Scattered changes appear on Drought Monitor maps

Scattered changes appear on Drought Monitor maps

Warm, dry conditions are a concern in getting crop sown for Nebraska hard red winter wheat.

The edges of the U.S. last week saw most of the rain as more than two inches was noted in the Southern Atlantic Coastal region but precipitation was limited in the Heartland, the latest Drought Monitor maps show.

Despite some rain, dryness continues to increase in the Northeast and small areas of one-category degradation have appeared, says this week's author, Anthony Artusa of NOAA.

An expansion of moderate drought was rendered to the drought depiction in extreme western North Carolina, based on rainfall deficits.
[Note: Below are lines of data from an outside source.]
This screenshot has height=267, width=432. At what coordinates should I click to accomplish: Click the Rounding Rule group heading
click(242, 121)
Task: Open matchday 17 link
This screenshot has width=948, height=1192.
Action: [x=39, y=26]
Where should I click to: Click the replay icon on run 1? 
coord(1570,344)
Lots of relatively small-scale adjustments were made to the drought depiction in Texas and Oklahoma this week, primarily deterioration

In Georgia and Alabama, lots of small alterations (both improvements and deteriorations) were made to the depiction. Lots of small modifications were also made across Florida, with deterioration mainly across the Panhandle region.
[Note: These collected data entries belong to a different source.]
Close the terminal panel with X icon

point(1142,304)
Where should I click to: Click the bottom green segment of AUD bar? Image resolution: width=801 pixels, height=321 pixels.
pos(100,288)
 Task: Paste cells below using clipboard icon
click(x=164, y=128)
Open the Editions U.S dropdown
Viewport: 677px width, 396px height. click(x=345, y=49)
In Kentucky, soybeans need rainfall. Though corn and tobacco are pretty much done for this growing season, and stream flows are close to normal, concern remains for the soybean crop and adequate soil moisture.

A strip of abnormal dryness was added to the depiction extending from central to southwestern Kentucky this week to highlight the dryness.

In northeastern Minnesota, southwestern Wisconsin, and northeastern Iowa, recent 1-3 inch rains resulted in either a one-category upgrade, or a reduction in size of a particular drought category.

The moderate drought area in southwestern Wisconsin was retained north of the Wisconsin River, due to persistent deficits of 3-6 inches since June 1.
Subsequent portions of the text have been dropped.